◆ **THE PROBLEM**:
Quote the listing below word for word, beginning with the line that contains "Expand the Plugins node" and ending with the last line of the listing, and leave out the pictures.

◆ **Dataset records**:

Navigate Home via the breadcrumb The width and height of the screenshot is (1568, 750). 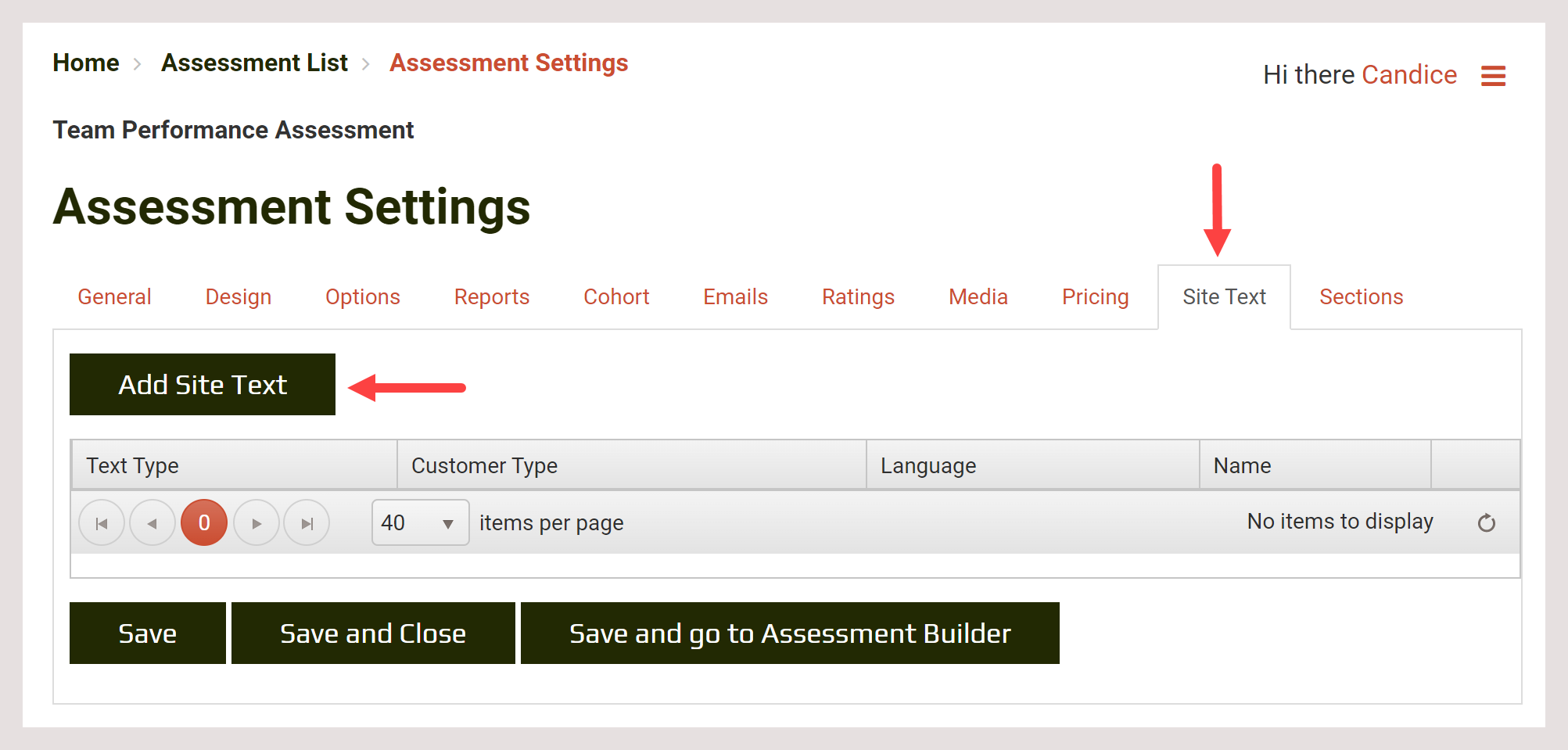click(85, 63)
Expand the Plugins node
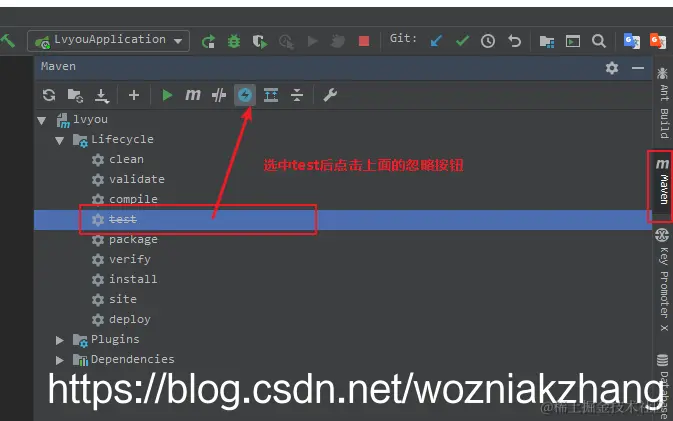Image resolution: width=673 pixels, height=421 pixels. click(60, 340)
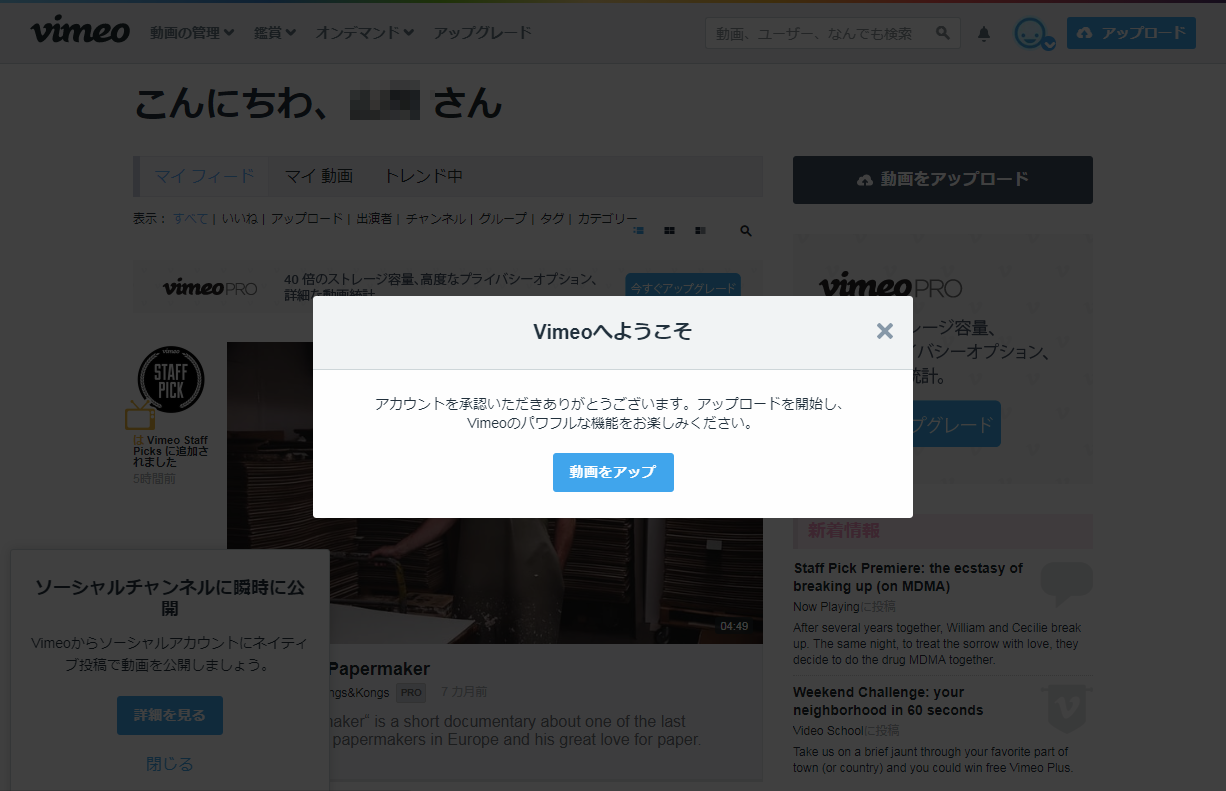This screenshot has width=1226, height=791.
Task: Dismiss social popup via 閉じる link
Action: (170, 764)
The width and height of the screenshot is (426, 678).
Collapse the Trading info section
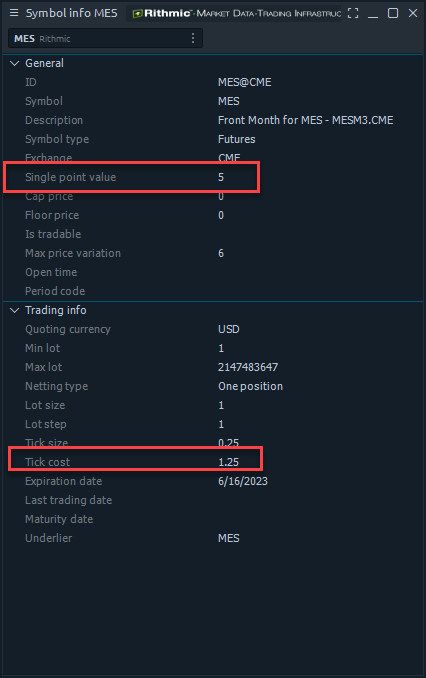(14, 310)
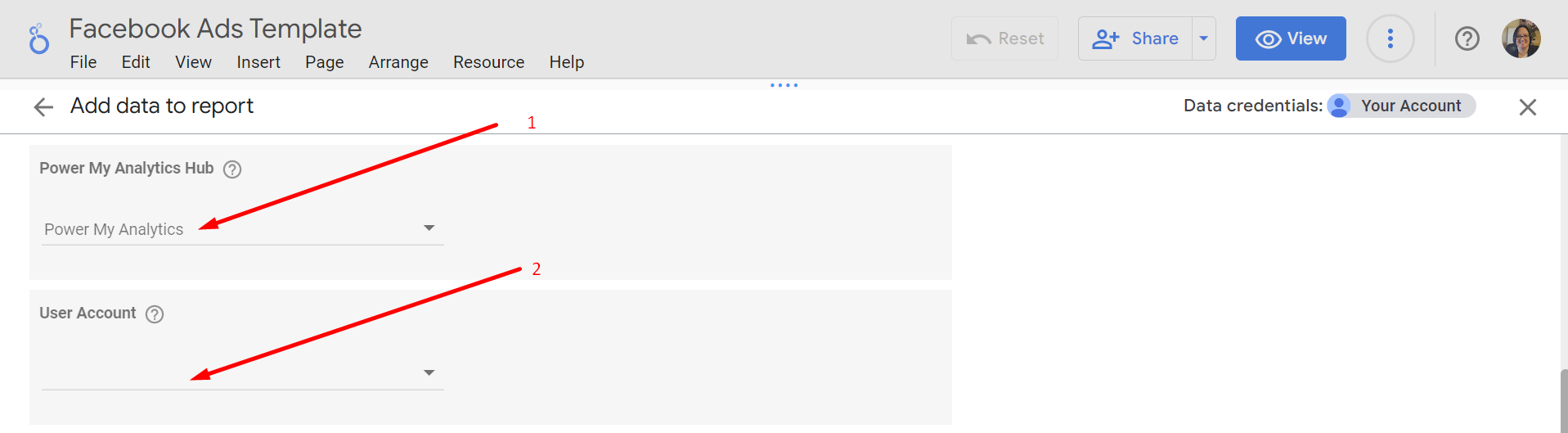
Task: Open the Resource menu
Action: (488, 62)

◆ **OUTPUT OF THE TASK**:
Expand the Plugins node
Image resolution: width=673 pixels, height=421 pixels. click(60, 340)
This screenshot has width=1226, height=791.
Task: Dismiss social popup via 閉じる link
Action: (170, 764)
The width and height of the screenshot is (426, 678).
Collapse the Trading info section
(14, 310)
Task: Open the Resource menu
Action: (488, 62)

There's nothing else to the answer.